<<<<

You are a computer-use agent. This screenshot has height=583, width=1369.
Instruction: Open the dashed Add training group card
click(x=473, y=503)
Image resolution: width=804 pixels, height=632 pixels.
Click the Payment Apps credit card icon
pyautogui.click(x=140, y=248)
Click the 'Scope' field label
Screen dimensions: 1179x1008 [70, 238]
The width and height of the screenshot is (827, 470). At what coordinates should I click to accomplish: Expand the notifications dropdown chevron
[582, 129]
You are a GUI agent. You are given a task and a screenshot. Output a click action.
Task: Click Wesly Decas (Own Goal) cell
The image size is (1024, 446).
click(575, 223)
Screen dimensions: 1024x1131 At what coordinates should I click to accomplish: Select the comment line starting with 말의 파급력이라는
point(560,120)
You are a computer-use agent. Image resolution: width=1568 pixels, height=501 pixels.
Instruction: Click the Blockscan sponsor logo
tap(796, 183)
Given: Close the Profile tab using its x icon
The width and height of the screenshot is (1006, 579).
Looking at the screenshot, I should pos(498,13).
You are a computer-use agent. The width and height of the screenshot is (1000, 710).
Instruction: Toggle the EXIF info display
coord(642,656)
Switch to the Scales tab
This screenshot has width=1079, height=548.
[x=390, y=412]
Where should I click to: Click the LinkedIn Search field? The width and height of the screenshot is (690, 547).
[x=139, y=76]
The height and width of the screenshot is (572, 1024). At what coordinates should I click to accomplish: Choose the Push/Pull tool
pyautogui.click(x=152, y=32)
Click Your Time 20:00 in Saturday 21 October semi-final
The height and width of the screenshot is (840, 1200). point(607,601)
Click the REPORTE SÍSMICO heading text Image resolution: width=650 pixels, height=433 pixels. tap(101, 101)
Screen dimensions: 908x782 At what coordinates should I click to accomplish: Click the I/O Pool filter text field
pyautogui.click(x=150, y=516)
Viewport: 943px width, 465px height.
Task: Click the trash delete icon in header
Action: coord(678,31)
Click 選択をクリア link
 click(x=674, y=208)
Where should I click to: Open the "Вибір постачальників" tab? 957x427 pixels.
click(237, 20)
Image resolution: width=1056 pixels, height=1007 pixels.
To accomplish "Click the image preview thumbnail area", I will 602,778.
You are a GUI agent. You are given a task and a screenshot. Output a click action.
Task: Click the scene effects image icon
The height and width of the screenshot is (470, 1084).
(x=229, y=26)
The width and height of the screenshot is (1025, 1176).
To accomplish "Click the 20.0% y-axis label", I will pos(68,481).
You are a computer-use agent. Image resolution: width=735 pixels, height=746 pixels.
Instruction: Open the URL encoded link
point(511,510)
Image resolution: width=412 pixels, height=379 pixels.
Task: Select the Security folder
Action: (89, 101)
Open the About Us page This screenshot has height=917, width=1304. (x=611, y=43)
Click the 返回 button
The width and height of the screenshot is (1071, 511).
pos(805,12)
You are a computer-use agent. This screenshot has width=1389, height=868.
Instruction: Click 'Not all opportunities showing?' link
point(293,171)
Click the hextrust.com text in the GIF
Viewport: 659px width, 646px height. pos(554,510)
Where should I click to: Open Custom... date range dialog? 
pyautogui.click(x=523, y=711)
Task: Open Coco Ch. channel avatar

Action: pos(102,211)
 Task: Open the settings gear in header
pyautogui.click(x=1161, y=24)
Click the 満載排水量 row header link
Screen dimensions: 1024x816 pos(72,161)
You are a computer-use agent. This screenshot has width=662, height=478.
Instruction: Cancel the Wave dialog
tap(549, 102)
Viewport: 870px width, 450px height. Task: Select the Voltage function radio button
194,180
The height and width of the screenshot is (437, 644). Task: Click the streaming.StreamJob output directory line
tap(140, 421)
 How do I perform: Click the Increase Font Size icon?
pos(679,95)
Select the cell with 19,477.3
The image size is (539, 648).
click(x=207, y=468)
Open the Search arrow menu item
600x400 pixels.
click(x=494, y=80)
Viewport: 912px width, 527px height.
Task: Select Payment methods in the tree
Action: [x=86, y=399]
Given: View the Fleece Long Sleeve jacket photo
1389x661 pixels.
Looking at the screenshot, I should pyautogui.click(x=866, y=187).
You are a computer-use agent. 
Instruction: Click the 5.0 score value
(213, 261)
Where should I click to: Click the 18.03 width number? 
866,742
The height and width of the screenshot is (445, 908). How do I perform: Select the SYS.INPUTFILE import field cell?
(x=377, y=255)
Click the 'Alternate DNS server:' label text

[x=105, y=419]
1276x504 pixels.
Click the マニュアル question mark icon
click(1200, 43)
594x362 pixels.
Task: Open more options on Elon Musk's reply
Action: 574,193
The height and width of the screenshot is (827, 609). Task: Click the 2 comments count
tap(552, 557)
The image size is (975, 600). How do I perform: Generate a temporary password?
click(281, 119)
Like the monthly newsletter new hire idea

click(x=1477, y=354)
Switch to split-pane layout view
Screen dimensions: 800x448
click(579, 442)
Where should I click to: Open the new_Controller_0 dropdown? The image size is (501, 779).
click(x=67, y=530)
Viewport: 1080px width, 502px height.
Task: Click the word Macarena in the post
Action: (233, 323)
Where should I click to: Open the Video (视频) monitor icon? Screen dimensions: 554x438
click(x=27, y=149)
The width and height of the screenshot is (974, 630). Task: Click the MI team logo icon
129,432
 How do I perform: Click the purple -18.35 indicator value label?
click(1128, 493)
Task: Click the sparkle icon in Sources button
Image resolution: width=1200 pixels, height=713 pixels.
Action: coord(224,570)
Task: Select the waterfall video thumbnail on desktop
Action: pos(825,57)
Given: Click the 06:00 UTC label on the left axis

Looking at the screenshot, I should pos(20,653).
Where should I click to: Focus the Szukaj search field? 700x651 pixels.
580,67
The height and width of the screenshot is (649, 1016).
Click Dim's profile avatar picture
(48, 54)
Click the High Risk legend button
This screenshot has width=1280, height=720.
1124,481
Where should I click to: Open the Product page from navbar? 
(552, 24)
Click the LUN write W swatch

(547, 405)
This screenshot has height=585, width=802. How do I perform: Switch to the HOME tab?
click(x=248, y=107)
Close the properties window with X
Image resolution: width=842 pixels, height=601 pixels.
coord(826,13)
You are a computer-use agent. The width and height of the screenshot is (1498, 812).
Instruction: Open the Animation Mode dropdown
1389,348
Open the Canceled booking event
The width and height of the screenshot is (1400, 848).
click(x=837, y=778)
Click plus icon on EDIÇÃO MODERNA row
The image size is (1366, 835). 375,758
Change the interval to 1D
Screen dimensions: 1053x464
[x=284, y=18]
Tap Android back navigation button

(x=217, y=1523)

>>>>

__Your objective__
Go through the material above and count the lines that include "agent". Give the number alone.

__Exercise response__
10